:: RECORDS FOR THE TASK
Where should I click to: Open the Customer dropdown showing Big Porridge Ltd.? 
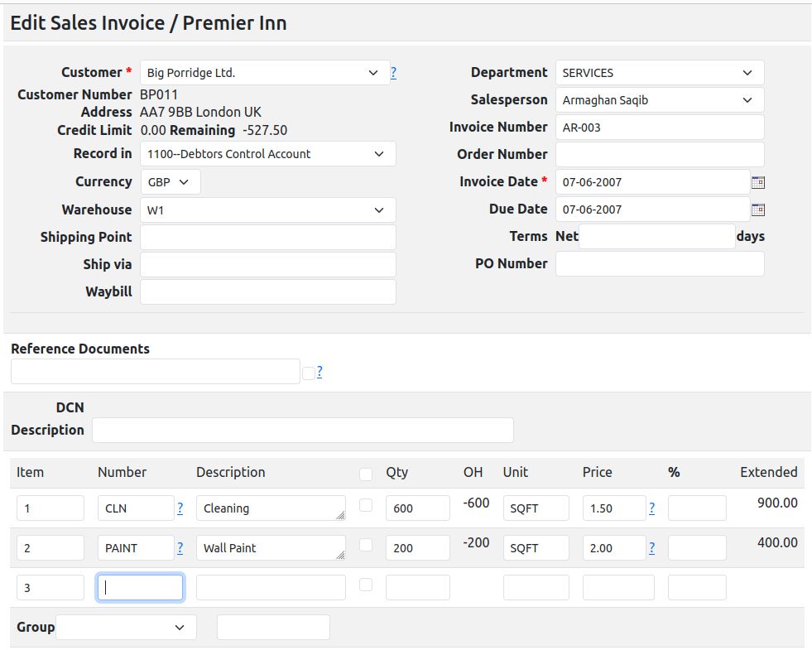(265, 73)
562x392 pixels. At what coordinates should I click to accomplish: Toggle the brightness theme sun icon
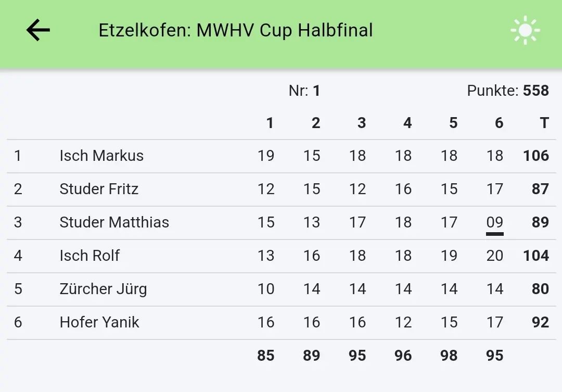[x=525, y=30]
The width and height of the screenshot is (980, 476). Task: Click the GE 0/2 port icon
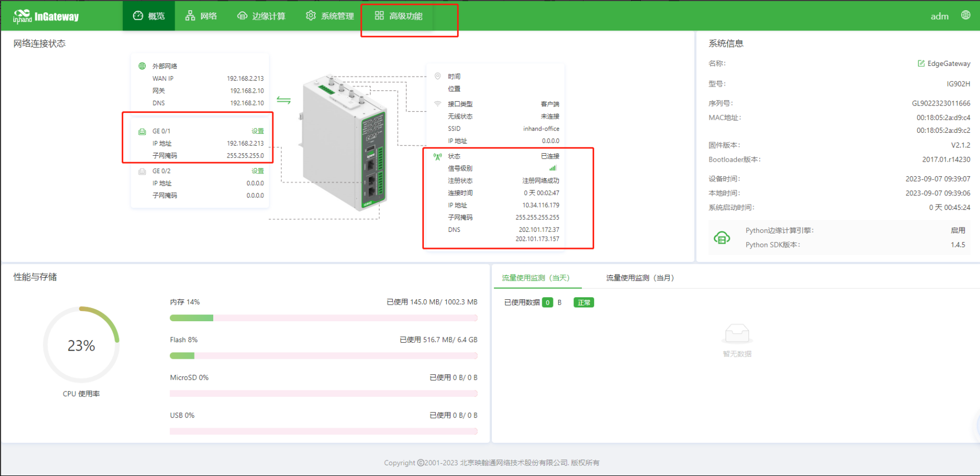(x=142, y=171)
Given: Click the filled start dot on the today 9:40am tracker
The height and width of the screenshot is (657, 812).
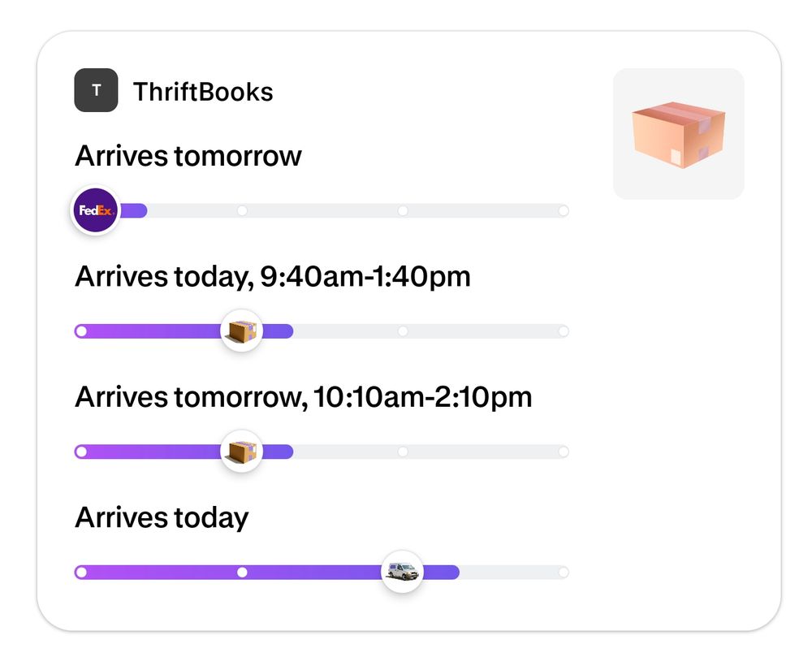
::::
### EXERCISE GOAL:
After removing each picture, print the entries above exactly as they were.

### TASK SOLUTION:
Where should I click to: Open the Customer dropdown showing Big Porridge Ltd.? 
(265, 73)
562x392 pixels. At what coordinates should I click to accomplish: Toggle the brightness theme sun icon
[x=525, y=30]
The width and height of the screenshot is (980, 476). Task: Click the GE 0/2 port icon
(x=142, y=171)
Given: Click the filled start dot on the today 9:40am tracker
The height and width of the screenshot is (657, 812).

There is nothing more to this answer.